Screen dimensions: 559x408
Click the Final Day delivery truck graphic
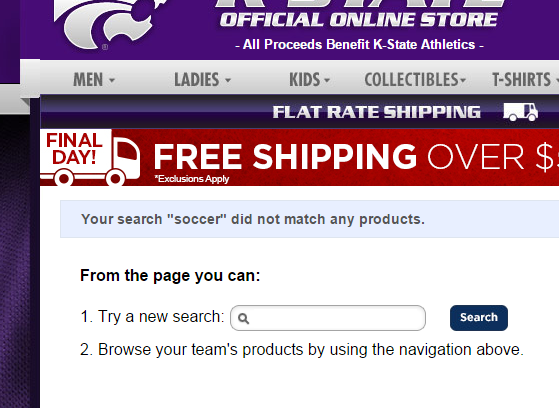click(90, 158)
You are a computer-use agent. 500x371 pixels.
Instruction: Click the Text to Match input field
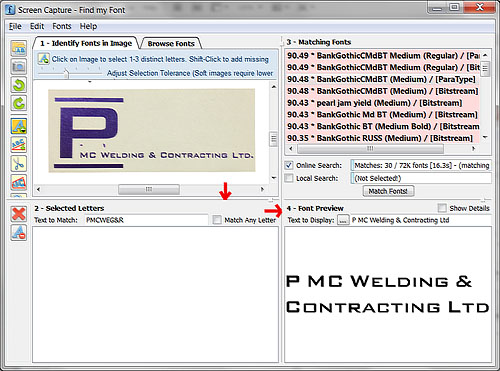tap(146, 220)
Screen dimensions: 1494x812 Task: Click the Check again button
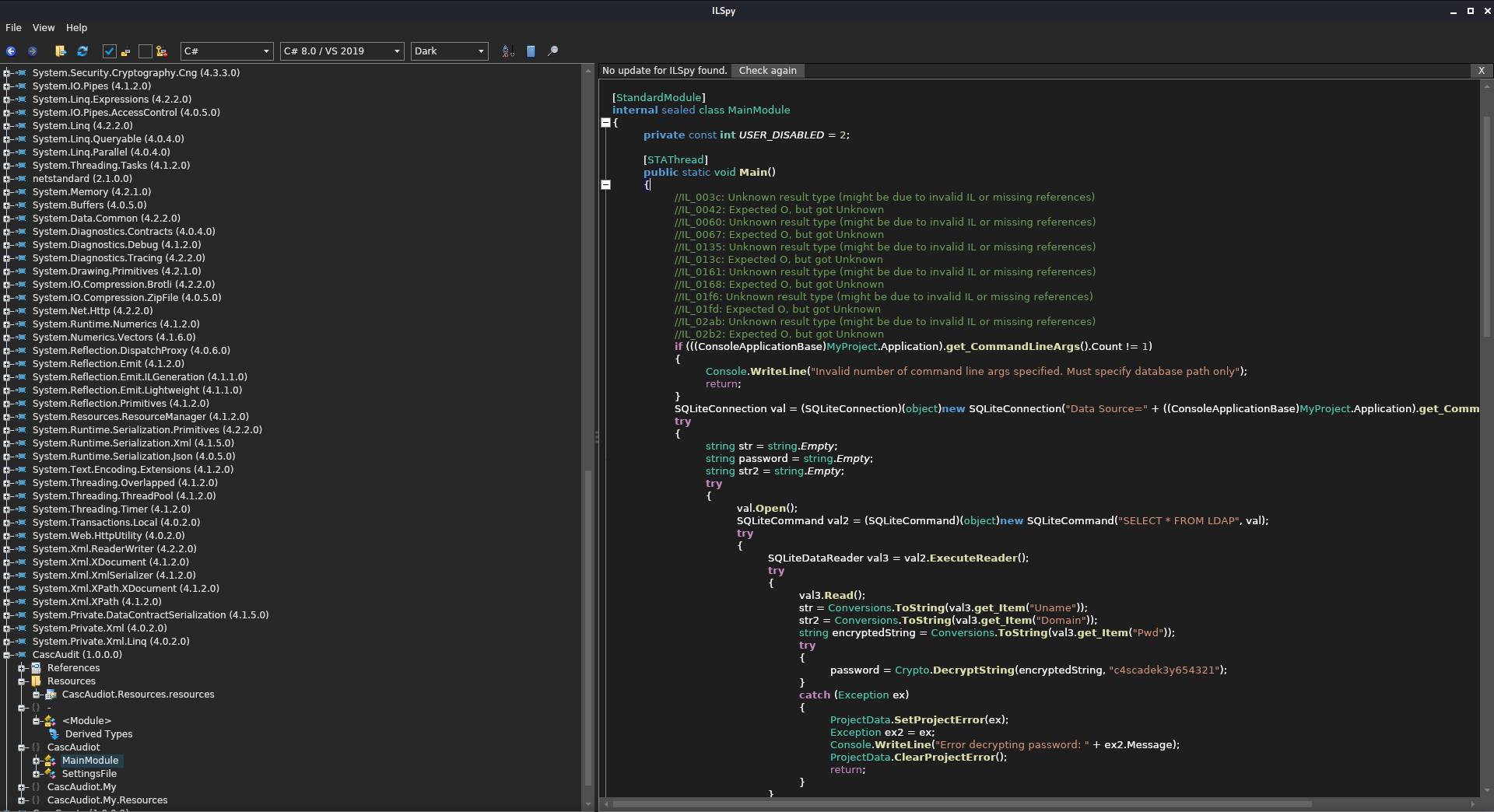click(767, 71)
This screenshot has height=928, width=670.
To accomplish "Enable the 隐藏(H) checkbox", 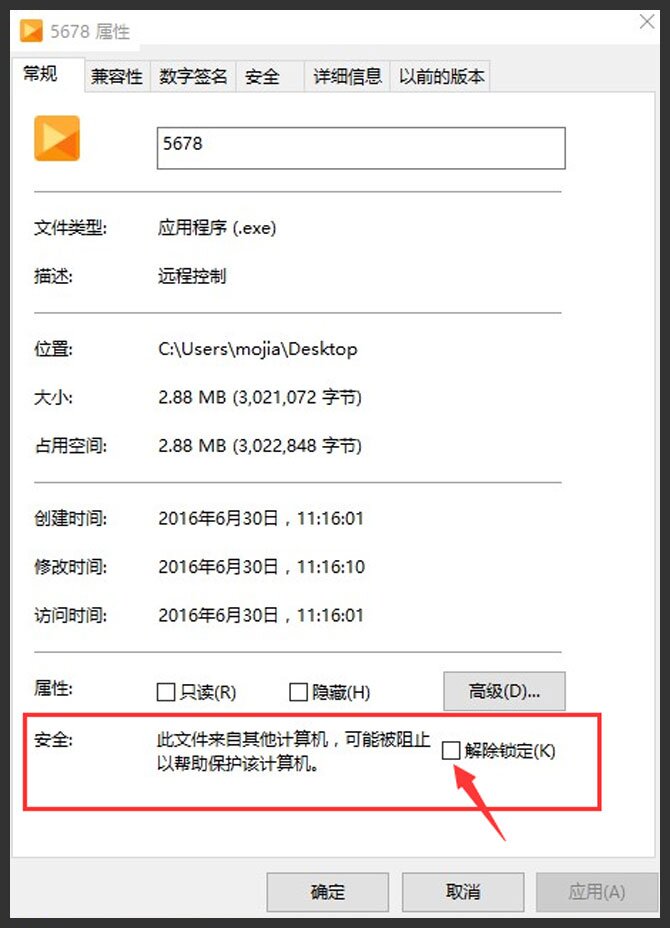I will (x=298, y=692).
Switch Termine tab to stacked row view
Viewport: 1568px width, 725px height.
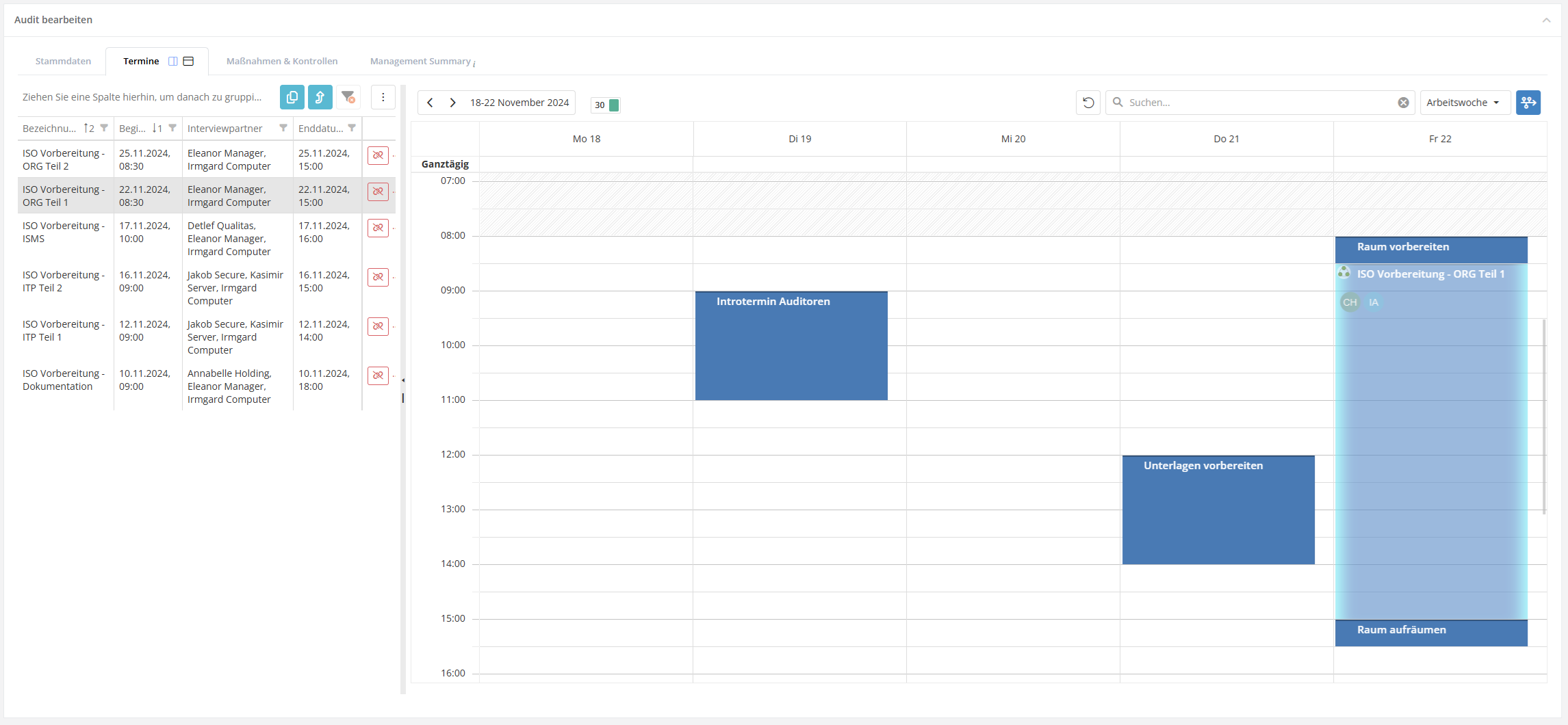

▸ THE EXERCISE:
Revise the lines from the one containing "Switch Termine tab to stacked row view" through the end of the rows, inclusive, replacing "stacked row view" with "grid view" and leaving everything else unchanged. Leave the pictures out of your answer.

▸ THE REPLY:
Switch Termine tab to grid view
Viewport: 1568px width, 725px height.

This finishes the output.